#WeAreHere as Jews to block the entrance to the NY Metropolitan Republican Club that hosted a white supremacist in the weeks before our community was attacked in Pittsburgh. We are here to sit shiva, to hold Republicans accountable, and to #EndWhiteNationalism pic.twitter.com/4IG0gdIaCu
— David Klion (@DavidKlion) October 30, 2018
More than a dozen Jewish protesters were arrested outside of the Metropolitan Republican Club in New York City on Tuesday while sitting shiva for the victims of the Pittsburgh synagogue massacre and calling for an end to the GOP’s embrace of white nationalism.
Participants recited the Jewish kaddish of mourning, sang songs of the Warsaw Ghetto uprising, laid stones for the dead and demanded that the leaders of the upper-crust Republican Party mainstay meet the protesters at their doorstep to denounce white nationalism in light of several recent attacks.
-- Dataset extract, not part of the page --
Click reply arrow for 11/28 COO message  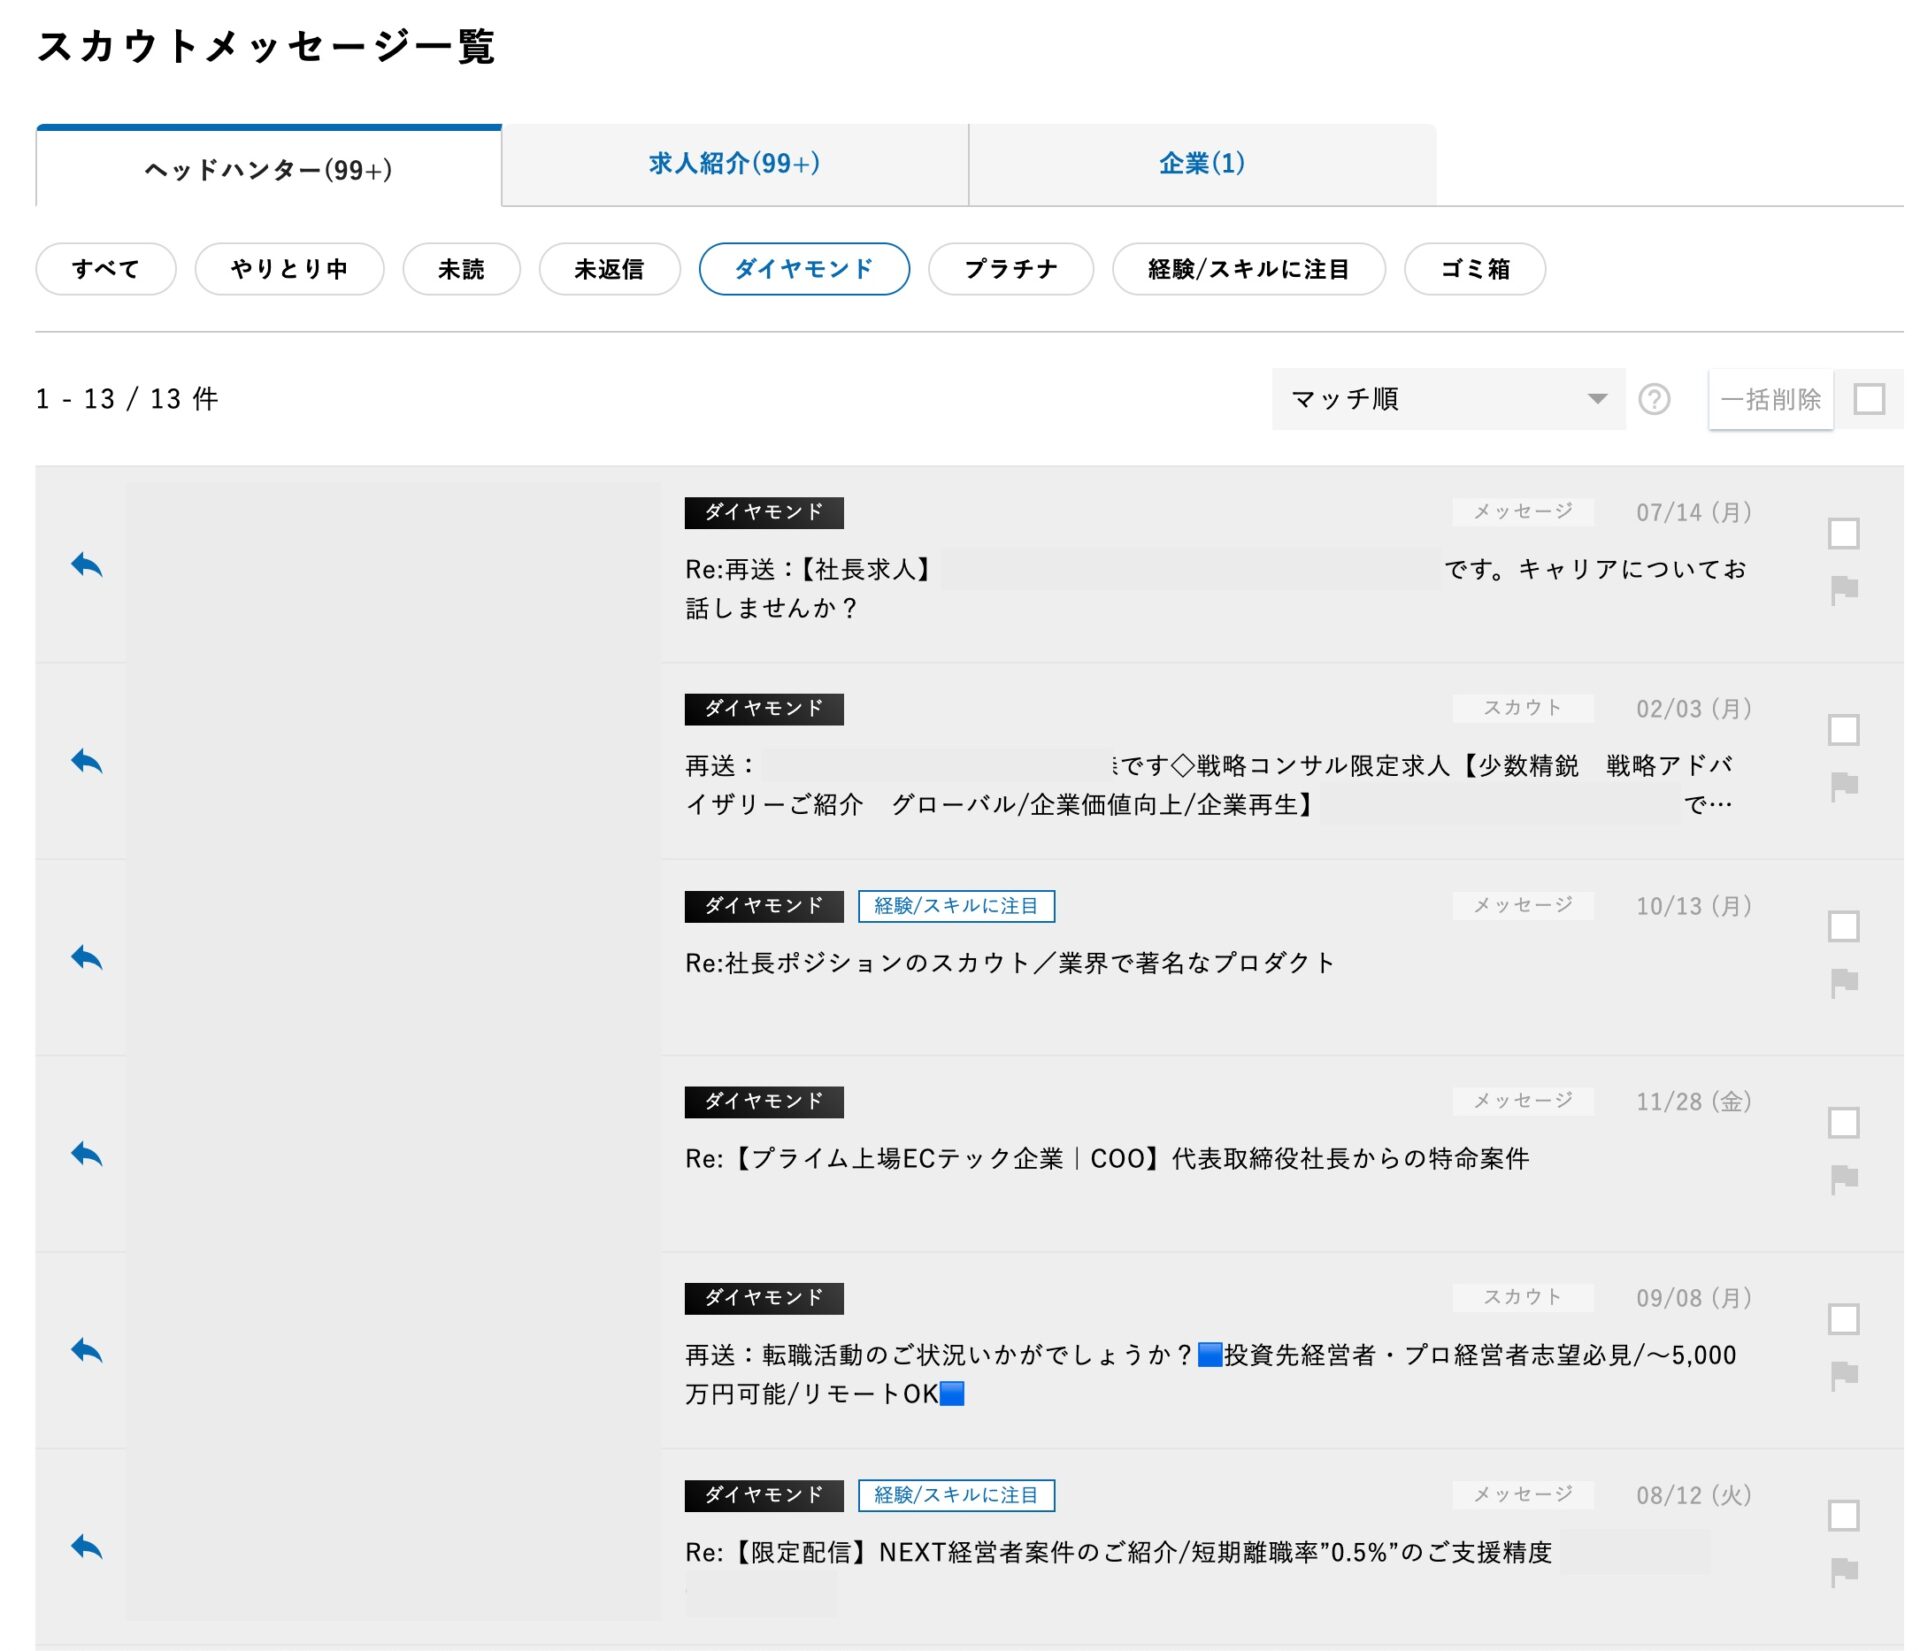coord(87,1154)
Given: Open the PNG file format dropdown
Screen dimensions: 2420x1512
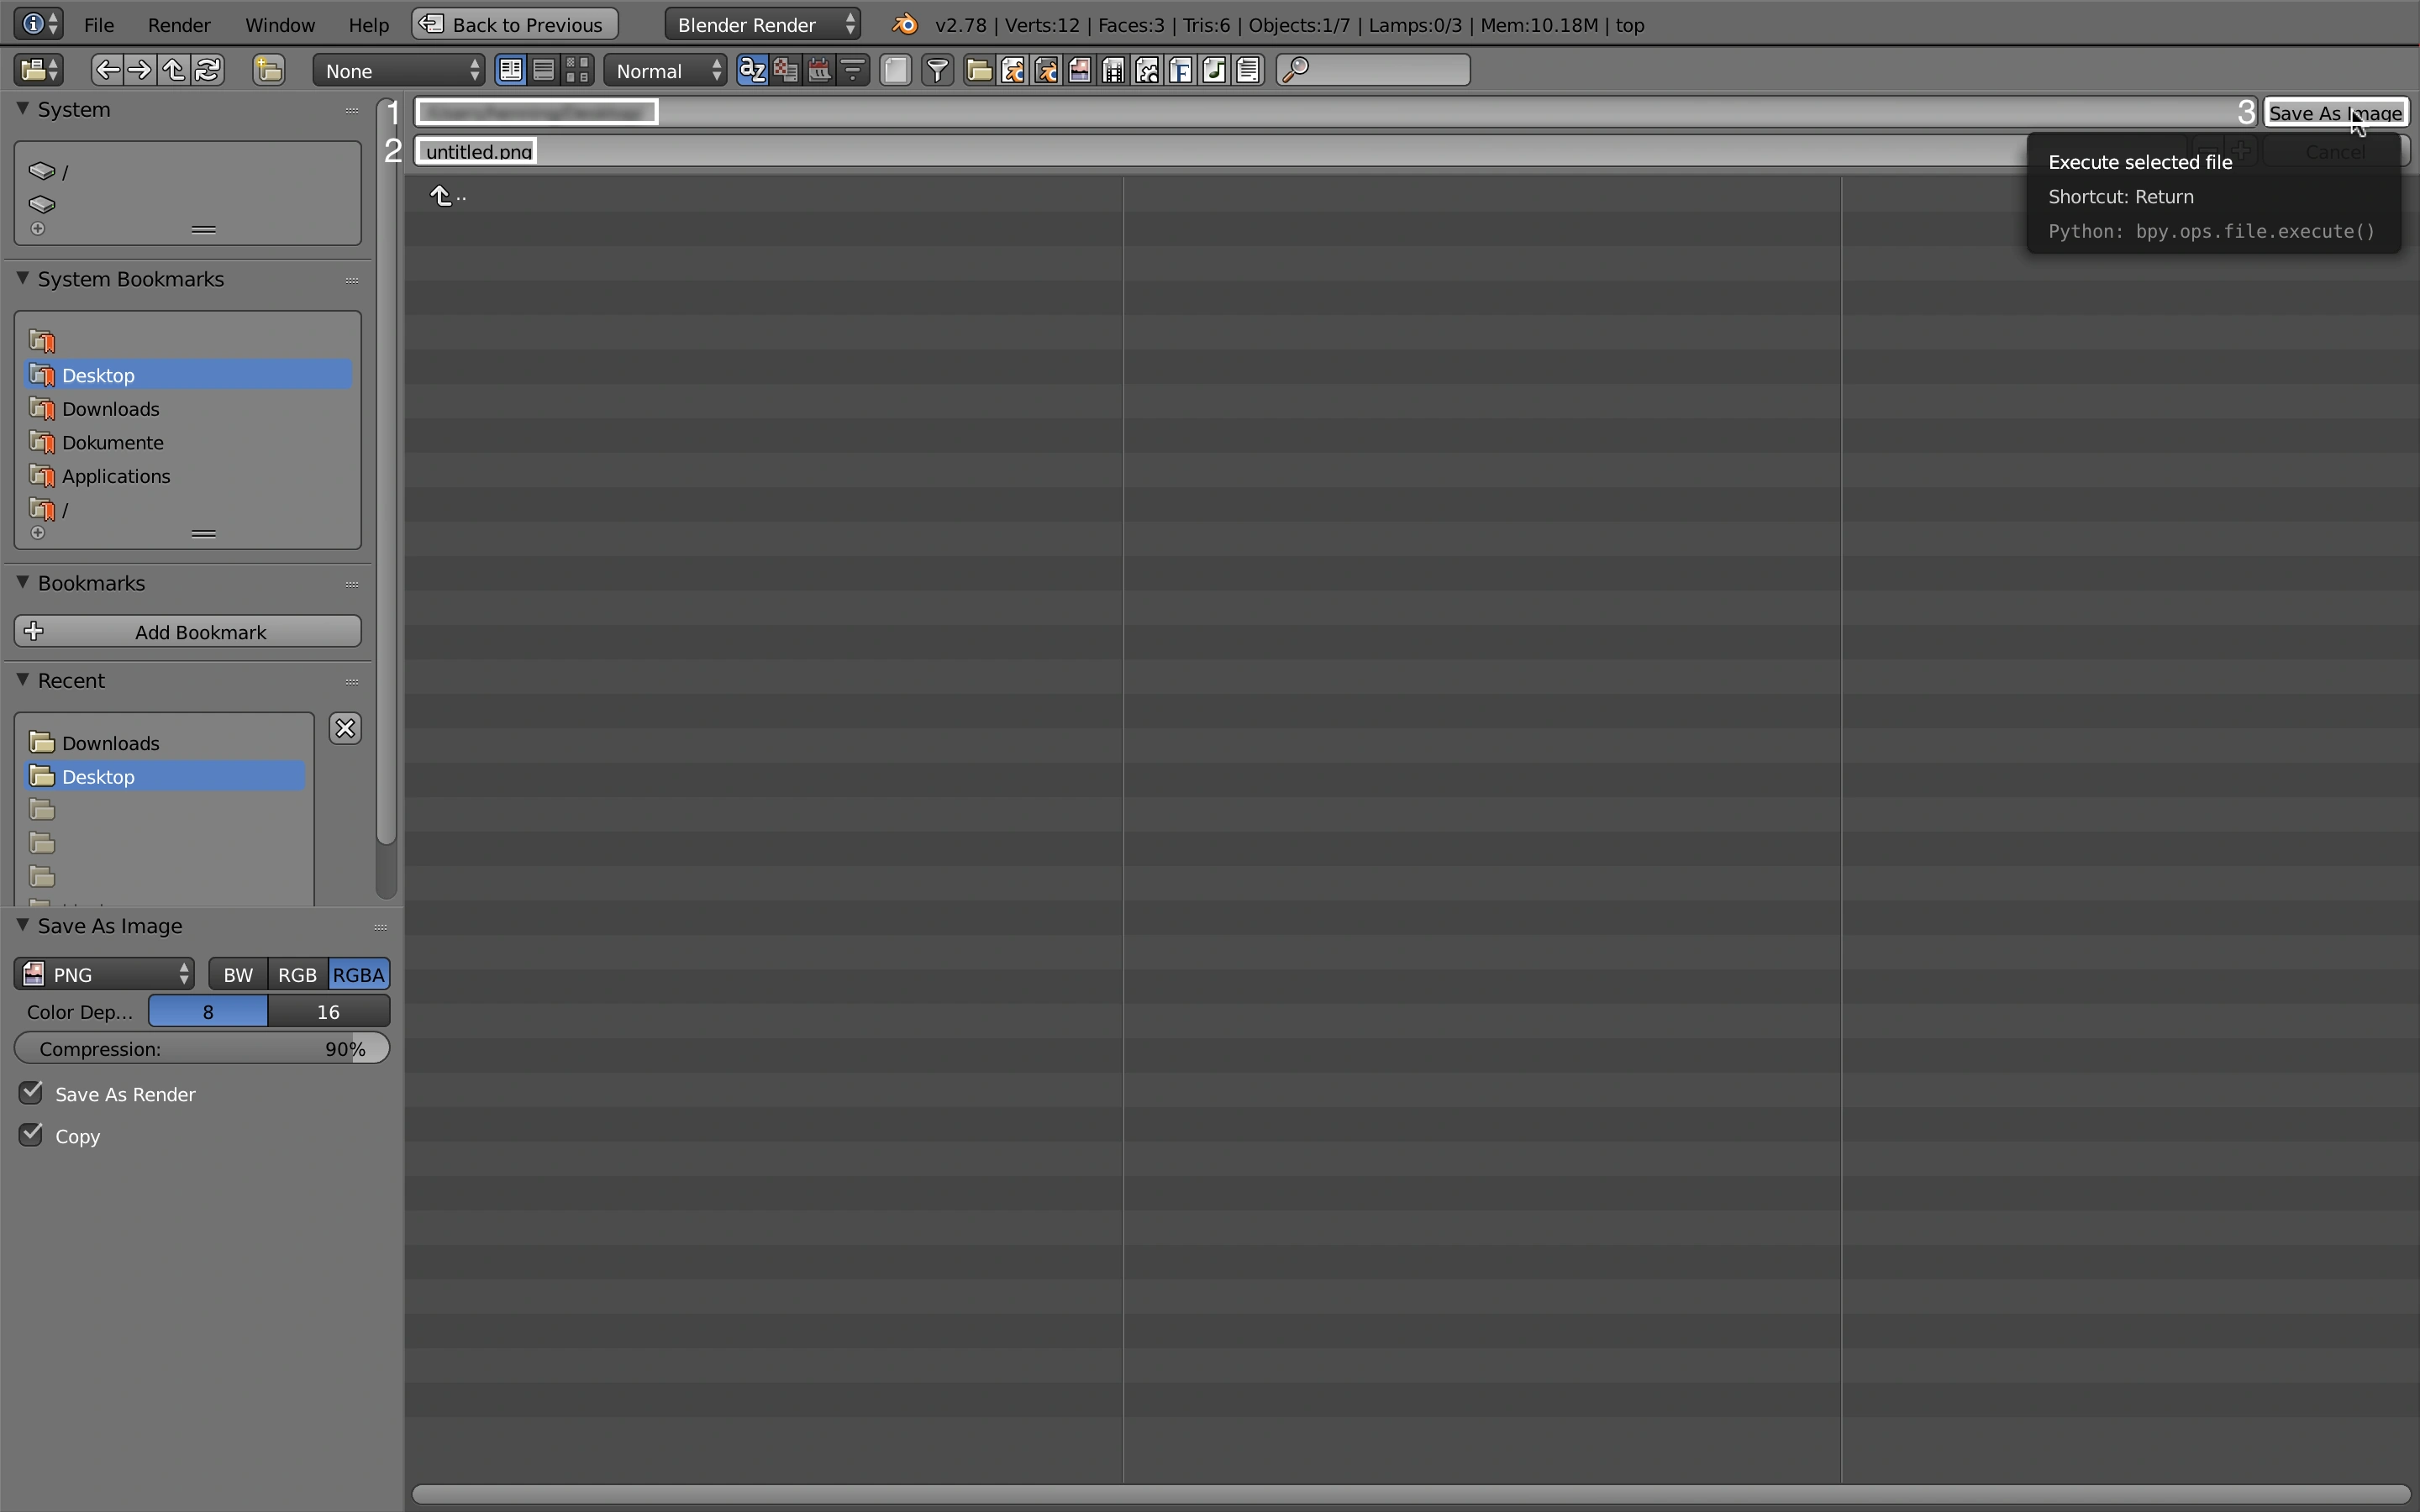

Using the protest’s designated hashtag, author David Klion explained the reasoning behind Tuesday’s action:
#WeAreHere as Jews to block the entrance to the NY Metropolitan Republican Club that hosted a white supremacist in the weeks before our community was attacked in Pittsburgh. We are here to sit shiva, to hold Republicans accountable, and to #EndWhiteNationalism
Another protester and mourner whose Twitter handle is a reference to Quentin Tarantino‘s anti-Nazi film Inglourious Basterds wrote:
We do not want to be here sitting shiva and reciting the mourner’s Kaddish. But #WeAreHere at the @metgopclub because Trump and the @GOP are directly responsible for white nationalist violence against our, and so many other communities. #EndWhiteNationalism pic.twitter.com/xvWpkADpms
— Bear Jew 🌹 (@joelfrominwood) October 30, 2018
The GOP officials there declined to engage with their critics and eventually the New York City Police Department (NYPD) was called in order to force the mourners and protesters away from their chosen site. Many of the Jewish advocates left after being told they faced charges of disorderly conduct, but fourteen mourners stayed put and were ultimately arrested.
— jordan (@JordanUhl) October 30, 2018
The NYPD’s conduct before and after the arrests was immediately criticized.
Mourner and protester Sophie Ellman-Golan noted that “[a]bout 40 cops [were there] to protect white nationalists from Jews sitting shiva outside.” As the her companions were scooped up and cuffed by the NYPD, she sounded a defiant tone:
#WeAreHere, being arrested for mourning our people and all people harmed by white nationalism. #EndWhiteNationalism because it’s sure as hell trying to end us. But we will outlive them.
The #WeAreHere hashtag was also shared in the context of another Tuesday protest in Pittsburgh against President Donald Trump. Mourners and protesters there were opposed to Trump’s all-but surprise appearance at the Tree of Life Synagogue in the city’s Squirrel Hill neighborhood. Many leaders of Pittsburgh’s Jewish community and Pittsburgh’s mayor had requested that Trump not visit the city, but the 45th president declined those requests.
“As Jews, we know that we are only safe when we are in solidarity with everyone else who white nationalists want to destroy,” Emma Saltzberg, who participated in the New York protest told Gothamist. “We came to mourn our losses—our fellow Jews as well as the two people who were killed in Louisville last week for being black Americans—and to say: we are here, and we and white nationalism’s other targets will not be cowed.”
The Metropolitan Republican Club has recently come under heavy criticism for inviting Gavin McInnes—the founder of the Proud Boys, what some consider to be a white nationalist group—to give a speech in which he appeared to extoll the virtue of assassinating political opponents.
Many members of the Proud Boys were reportedly in attendance at McInnes’ speech and afterwards took to the well-lit streets of Manhattan’s Upper East Side to engage in various acts of what seemingly political violence. Several Proud Boys have since been brought up on various felony charges—including felony gang assault.
Law&Crime reached out to the NYPD for comment and clarification on this story.
[image via screengrab]
Editor’s note: this article has been amended post-publication to reflect additional developments.